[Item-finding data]
* START *
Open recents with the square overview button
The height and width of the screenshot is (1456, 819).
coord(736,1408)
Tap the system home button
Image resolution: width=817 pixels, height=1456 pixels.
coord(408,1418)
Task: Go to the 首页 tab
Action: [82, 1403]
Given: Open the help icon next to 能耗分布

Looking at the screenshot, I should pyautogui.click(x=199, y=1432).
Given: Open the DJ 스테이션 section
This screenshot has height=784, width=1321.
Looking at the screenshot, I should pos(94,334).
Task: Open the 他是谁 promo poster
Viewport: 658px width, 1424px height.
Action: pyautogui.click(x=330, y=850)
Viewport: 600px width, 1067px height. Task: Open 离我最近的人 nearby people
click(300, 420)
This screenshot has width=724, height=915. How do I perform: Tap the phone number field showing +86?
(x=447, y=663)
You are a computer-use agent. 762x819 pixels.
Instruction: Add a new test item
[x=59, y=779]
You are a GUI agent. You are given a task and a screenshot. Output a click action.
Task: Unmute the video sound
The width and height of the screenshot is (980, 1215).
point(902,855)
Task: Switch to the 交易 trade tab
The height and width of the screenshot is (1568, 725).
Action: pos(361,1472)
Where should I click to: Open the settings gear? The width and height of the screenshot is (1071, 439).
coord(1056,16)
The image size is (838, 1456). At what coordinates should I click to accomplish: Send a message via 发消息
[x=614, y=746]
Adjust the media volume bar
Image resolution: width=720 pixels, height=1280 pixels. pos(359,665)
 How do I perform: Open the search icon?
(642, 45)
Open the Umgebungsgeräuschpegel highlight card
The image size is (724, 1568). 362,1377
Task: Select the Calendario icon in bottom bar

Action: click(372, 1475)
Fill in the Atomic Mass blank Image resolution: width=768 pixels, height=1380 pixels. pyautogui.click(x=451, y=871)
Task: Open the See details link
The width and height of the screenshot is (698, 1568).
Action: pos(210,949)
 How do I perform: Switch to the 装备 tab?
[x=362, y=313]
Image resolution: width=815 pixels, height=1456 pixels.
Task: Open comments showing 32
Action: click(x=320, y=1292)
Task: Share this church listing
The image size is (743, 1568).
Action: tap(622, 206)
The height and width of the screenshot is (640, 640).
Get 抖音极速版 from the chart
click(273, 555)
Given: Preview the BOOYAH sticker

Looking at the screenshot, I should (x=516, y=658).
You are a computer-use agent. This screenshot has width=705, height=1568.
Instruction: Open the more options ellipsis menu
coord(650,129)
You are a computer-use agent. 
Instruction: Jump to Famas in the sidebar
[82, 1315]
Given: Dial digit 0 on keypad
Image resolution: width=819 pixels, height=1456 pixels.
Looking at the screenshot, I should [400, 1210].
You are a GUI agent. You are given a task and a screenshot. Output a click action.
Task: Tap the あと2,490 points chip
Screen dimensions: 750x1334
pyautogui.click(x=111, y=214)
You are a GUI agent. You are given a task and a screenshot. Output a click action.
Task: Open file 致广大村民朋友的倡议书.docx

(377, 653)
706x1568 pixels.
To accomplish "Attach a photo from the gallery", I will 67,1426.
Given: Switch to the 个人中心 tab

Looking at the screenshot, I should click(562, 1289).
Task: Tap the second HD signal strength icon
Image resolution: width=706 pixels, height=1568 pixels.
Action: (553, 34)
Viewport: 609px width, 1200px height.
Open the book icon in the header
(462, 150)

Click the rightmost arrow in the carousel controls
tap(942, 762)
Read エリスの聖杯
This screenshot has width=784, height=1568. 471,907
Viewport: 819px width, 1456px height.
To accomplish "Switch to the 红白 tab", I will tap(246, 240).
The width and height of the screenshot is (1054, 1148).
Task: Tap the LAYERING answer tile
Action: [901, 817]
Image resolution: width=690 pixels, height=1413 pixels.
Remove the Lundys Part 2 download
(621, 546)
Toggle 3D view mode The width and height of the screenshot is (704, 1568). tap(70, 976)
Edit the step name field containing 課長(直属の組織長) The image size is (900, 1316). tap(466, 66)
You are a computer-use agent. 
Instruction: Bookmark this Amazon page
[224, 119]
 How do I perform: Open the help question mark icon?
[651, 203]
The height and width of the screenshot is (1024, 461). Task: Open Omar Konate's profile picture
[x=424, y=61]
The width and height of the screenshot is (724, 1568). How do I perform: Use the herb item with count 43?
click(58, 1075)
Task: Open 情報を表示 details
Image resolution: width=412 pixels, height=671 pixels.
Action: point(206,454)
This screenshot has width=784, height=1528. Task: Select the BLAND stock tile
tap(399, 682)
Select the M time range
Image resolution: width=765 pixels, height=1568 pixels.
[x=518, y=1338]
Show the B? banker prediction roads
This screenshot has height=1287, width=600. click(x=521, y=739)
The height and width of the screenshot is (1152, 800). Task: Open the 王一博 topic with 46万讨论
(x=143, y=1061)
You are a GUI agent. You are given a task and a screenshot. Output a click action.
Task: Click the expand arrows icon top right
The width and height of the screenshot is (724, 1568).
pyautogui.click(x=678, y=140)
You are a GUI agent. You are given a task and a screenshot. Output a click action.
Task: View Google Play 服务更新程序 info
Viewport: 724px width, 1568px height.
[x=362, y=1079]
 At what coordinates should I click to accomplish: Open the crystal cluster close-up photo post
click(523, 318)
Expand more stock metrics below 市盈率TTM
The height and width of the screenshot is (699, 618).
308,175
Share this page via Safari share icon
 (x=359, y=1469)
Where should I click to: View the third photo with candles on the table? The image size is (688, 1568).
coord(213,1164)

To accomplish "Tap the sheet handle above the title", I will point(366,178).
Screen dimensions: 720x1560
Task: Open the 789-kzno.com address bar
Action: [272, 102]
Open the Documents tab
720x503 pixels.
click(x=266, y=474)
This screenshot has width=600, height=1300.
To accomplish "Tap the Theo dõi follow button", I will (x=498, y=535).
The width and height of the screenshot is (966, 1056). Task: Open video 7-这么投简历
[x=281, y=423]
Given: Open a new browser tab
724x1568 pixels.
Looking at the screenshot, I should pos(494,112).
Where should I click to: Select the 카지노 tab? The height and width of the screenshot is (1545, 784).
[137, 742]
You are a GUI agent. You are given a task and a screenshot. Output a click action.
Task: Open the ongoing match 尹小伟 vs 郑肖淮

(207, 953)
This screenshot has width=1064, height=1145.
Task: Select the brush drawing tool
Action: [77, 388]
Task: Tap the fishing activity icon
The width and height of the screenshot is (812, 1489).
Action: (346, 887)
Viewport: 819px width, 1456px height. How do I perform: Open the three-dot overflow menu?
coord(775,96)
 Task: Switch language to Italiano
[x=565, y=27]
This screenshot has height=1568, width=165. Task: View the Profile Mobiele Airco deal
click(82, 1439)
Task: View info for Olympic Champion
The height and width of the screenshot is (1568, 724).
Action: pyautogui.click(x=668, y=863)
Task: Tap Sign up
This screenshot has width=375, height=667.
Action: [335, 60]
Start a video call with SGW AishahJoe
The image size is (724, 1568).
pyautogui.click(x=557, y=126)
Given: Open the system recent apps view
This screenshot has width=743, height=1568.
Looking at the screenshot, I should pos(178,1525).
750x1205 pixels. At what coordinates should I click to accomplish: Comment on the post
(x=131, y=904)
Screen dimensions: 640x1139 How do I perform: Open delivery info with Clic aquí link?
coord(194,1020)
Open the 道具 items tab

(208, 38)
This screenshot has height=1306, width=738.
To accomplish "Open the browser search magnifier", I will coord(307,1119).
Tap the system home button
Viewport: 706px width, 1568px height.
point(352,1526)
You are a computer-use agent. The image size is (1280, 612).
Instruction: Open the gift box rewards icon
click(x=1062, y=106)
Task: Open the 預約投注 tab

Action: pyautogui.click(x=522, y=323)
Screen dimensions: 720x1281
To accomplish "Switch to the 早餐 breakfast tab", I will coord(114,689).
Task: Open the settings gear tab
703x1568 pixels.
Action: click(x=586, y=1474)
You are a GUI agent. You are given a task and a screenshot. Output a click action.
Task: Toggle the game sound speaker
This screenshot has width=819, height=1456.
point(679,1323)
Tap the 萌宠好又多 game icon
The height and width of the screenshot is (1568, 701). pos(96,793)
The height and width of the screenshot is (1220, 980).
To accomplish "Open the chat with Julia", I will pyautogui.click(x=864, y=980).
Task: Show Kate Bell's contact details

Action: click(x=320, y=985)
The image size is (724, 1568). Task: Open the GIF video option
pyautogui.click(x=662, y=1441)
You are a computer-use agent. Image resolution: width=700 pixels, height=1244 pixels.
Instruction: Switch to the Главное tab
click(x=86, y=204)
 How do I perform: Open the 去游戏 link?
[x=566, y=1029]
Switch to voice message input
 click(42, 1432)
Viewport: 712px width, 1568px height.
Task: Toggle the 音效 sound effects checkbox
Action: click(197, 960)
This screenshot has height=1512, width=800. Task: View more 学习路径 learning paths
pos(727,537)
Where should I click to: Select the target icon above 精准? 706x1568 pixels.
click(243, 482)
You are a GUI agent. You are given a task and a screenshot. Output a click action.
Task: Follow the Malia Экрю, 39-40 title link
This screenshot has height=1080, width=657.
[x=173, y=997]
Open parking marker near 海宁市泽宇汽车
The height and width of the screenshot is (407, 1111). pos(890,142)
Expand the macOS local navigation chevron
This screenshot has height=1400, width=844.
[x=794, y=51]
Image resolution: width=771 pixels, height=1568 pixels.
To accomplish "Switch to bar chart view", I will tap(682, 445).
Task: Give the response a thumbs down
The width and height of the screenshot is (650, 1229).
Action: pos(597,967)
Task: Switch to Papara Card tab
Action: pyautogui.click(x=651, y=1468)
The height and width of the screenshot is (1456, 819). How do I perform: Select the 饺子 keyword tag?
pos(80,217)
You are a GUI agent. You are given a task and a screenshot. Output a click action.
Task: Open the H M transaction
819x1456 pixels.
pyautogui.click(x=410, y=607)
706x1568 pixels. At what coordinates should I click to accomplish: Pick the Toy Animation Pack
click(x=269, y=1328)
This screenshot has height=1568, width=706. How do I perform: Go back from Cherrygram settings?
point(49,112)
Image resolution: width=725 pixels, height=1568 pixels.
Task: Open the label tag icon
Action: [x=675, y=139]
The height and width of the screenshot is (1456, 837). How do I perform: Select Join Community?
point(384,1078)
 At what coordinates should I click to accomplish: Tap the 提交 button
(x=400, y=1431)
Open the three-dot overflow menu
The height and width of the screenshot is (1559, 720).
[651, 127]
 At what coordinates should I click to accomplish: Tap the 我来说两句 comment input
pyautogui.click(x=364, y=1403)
* END *
__DIRECTIVE__:
Update the lines from the one with "This screenshot has width=600, height=1300." up to and including the one with "Looking at the screenshot, I should pos(494,112)." by replacing "browser tab" with "browser window", leaving all else unchanged. Give only those lines.

__OUTPUT BELOW__:
This screenshot has width=600, height=1300.
To accomplish "Tap the Theo dõi follow button", I will (x=498, y=535).
The width and height of the screenshot is (966, 1056). Task: Open video 7-这么投简历
[x=281, y=423]
Given: Open a new browser window
724x1568 pixels.
Looking at the screenshot, I should pos(494,112).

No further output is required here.